More than 7 million people in the US use insulin – a life-saving drug for many with diabetes. An estimated 1.3 million people in the US ration the drug due to costs, which have skyrocketed for years. Manufacturers charge nearly $100, on average, for a standard vial of insulin in the US compared with $12 in Canada or $7.52 in the UK. The price paid depends on a person’s health insurance – or lack thereof – with some paying next to nothing and others fronting the full cost.
The proposed price reductions only apply to certain insulin products, primarily older products, including the drug maker’s most prescribed insulin medications. The reduction – along with the $35 monthly price cap – will have the biggest impact on uninsured Americans, some of whom pay thousands of dollars for insulin each month.

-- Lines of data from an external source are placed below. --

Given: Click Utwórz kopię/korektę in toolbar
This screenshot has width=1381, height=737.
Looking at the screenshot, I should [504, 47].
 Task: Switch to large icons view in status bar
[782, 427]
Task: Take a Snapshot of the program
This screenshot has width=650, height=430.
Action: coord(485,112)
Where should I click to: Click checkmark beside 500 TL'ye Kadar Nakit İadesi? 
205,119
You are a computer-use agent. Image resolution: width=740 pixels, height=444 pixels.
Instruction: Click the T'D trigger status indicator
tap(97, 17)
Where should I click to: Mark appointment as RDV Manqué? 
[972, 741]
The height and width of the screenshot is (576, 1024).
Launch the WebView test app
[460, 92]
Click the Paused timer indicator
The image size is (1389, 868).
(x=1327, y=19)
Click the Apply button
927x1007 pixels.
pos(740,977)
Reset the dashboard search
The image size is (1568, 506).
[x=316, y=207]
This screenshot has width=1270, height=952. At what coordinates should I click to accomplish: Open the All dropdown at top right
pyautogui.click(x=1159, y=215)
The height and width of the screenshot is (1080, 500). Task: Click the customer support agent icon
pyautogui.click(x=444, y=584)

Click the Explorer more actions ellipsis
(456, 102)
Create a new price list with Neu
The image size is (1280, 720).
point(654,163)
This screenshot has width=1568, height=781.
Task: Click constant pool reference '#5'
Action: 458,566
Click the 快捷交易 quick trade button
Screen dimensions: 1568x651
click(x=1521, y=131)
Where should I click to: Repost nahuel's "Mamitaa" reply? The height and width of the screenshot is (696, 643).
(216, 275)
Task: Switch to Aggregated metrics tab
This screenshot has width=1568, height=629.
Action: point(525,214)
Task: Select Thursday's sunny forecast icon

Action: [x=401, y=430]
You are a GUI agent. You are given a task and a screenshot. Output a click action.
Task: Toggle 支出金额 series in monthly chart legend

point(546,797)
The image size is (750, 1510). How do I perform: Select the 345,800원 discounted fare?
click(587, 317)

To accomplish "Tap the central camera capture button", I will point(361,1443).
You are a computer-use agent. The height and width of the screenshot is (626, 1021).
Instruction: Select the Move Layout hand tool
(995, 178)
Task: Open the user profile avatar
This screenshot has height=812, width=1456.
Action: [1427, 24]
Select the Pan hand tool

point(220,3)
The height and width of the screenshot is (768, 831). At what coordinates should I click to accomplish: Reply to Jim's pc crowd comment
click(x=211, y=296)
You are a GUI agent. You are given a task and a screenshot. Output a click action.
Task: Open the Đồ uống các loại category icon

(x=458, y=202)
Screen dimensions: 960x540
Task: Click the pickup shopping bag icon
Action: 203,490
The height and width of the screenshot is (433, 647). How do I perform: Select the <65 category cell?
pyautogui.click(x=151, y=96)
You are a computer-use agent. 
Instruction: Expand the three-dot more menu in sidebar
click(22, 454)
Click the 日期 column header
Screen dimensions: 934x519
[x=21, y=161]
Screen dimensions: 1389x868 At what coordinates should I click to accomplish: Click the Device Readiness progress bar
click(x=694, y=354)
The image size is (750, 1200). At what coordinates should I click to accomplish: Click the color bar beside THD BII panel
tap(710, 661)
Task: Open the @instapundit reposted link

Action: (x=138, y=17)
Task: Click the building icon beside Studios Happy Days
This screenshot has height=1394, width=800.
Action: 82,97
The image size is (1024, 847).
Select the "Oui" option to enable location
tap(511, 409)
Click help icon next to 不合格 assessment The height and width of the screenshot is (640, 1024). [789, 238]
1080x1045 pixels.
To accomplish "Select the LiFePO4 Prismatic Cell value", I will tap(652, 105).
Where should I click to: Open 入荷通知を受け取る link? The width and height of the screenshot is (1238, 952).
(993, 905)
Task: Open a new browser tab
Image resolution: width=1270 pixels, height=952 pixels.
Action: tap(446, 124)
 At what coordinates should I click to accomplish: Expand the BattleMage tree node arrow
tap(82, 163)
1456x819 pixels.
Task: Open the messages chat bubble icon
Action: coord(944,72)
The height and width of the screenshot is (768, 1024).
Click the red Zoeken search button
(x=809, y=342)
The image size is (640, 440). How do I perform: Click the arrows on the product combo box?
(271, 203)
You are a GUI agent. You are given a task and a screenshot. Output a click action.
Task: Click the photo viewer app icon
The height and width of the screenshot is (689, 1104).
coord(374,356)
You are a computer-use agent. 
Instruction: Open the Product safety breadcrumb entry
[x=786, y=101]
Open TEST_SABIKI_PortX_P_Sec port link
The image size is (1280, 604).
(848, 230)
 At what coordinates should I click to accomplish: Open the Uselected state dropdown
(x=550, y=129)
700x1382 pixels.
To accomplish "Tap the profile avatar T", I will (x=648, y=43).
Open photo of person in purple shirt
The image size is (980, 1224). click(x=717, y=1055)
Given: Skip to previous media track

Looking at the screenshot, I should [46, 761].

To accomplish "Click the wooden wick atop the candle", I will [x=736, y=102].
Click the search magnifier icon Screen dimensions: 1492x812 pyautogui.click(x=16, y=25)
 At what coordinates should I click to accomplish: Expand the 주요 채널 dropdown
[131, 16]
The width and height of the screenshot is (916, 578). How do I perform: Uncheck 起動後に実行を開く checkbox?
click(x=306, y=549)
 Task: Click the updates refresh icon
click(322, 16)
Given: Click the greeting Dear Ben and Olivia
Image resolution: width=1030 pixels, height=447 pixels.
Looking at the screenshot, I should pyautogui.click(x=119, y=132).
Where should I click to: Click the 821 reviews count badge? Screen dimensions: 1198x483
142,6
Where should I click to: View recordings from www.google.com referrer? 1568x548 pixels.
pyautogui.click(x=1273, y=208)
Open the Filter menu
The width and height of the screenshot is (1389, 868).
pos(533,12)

“While the current healthcare system provides access to insulin for most people with diabetes, it still does not provide affordable insulin for everyone and that needs to change,” said David A. Ricks at Eli Lilly and Company in a press release. “We are driving for change in repricing older insulins, but we know that 7 out of 10 Americans don’t use Lilly insulin. We are calling on policymakers, employers and others to join us in making insulin more affordable,” he said.
Only two other drug manufacturers – Novo Nordisk and Sanofi – supply insulin in the US. “We applaud Eli Lilly for taking the important step to limit cost-sharing for its insulin, and we encourage other insulin manufacturers to do the same” said Charles Henderson at the American Diabetes Association in a statement.
Eli Lilly’s announcement could pressure other drug manufacturers to follow suit, but it’s unlikely to influence drug pricing more broadly, including of newer insulin products, says Andrew Mulcahy at the RAND Corporation, a US think tank.